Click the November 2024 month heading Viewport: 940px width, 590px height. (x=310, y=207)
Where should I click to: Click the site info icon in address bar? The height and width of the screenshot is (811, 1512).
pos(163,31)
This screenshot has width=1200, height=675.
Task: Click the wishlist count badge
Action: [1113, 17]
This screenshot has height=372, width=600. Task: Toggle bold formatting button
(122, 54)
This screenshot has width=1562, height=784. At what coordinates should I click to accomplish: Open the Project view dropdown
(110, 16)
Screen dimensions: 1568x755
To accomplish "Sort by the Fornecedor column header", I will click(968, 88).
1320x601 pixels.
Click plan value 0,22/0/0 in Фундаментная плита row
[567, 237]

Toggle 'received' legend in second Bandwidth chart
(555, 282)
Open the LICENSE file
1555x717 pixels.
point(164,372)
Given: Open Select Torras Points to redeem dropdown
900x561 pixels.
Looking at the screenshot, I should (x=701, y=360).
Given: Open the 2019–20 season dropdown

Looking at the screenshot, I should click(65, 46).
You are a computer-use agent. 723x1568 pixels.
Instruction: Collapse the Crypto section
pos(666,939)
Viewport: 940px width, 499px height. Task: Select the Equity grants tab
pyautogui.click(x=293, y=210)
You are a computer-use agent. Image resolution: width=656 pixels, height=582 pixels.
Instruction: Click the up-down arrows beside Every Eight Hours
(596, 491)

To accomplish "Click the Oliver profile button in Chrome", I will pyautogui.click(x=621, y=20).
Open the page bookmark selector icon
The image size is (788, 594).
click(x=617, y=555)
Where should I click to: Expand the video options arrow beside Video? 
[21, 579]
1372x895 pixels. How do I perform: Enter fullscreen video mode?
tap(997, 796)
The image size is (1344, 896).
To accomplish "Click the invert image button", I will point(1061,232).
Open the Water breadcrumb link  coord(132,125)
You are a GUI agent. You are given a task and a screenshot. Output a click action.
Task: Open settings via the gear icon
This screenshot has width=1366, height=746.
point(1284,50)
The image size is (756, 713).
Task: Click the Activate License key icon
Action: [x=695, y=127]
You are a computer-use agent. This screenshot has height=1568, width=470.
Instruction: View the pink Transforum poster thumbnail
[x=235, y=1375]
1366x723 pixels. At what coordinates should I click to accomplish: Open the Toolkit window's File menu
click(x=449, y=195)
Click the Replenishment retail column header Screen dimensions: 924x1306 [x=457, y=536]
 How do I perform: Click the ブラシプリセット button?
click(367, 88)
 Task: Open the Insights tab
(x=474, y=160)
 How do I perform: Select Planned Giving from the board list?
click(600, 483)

• _What the task requires_: Print all of the records above verbatim, keeping every line in its original order.

• _Full answer_:
Click the November 2024 month heading Viewport: 940px width, 590px height. (x=310, y=207)
Where should I click to: Click the site info icon in address bar? The height and width of the screenshot is (811, 1512).
pos(163,31)
This screenshot has width=1200, height=675.
Task: Click the wishlist count badge
Action: [1113, 17]
This screenshot has height=372, width=600. Task: Toggle bold formatting button
(122, 54)
This screenshot has width=1562, height=784. At what coordinates should I click to accomplish: Open the Project view dropdown
(110, 16)
Screen dimensions: 1568x755
To accomplish "Sort by the Fornecedor column header", I will click(968, 88).
1320x601 pixels.
Click plan value 0,22/0/0 in Фундаментная плита row
[567, 237]

Toggle 'received' legend in second Bandwidth chart
(555, 282)
Open the LICENSE file
1555x717 pixels.
point(164,372)
Given: Open Select Torras Points to redeem dropdown
900x561 pixels.
Looking at the screenshot, I should (x=701, y=360).
Given: Open the 2019–20 season dropdown

Looking at the screenshot, I should click(65, 46).
You are a computer-use agent. 723x1568 pixels.
Instruction: Collapse the Crypto section
pos(666,939)
Viewport: 940px width, 499px height. Task: Select the Equity grants tab
pyautogui.click(x=293, y=210)
You are a computer-use agent. Image resolution: width=656 pixels, height=582 pixels.
Instruction: Click the up-down arrows beside Every Eight Hours
(596, 491)

To accomplish "Click the Oliver profile button in Chrome", I will pyautogui.click(x=621, y=20).
Open the page bookmark selector icon
The image size is (788, 594).
click(x=617, y=555)
Where should I click to: Expand the video options arrow beside Video? 
[21, 579]
1372x895 pixels. How do I perform: Enter fullscreen video mode?
tap(997, 796)
The image size is (1344, 896).
To accomplish "Click the invert image button", I will point(1061,232).
Open the Water breadcrumb link  coord(132,125)
You are a GUI agent. You are given a task and a screenshot. Output a click action.
Task: Open settings via the gear icon
This screenshot has width=1366, height=746.
point(1284,50)
The image size is (756, 713).
Task: Click the Activate License key icon
Action: [x=695, y=127]
You are a computer-use agent. This screenshot has height=1568, width=470.
Instruction: View the pink Transforum poster thumbnail
[x=235, y=1375]
1366x723 pixels. At what coordinates should I click to accomplish: Open the Toolkit window's File menu
click(x=449, y=195)
Click the Replenishment retail column header Screen dimensions: 924x1306 [x=457, y=536]
 How do I perform: Click the ブラシプリセット button?
click(367, 88)
 Task: Open the Insights tab
(x=474, y=160)
 How do I perform: Select Planned Giving from the board list?
click(600, 483)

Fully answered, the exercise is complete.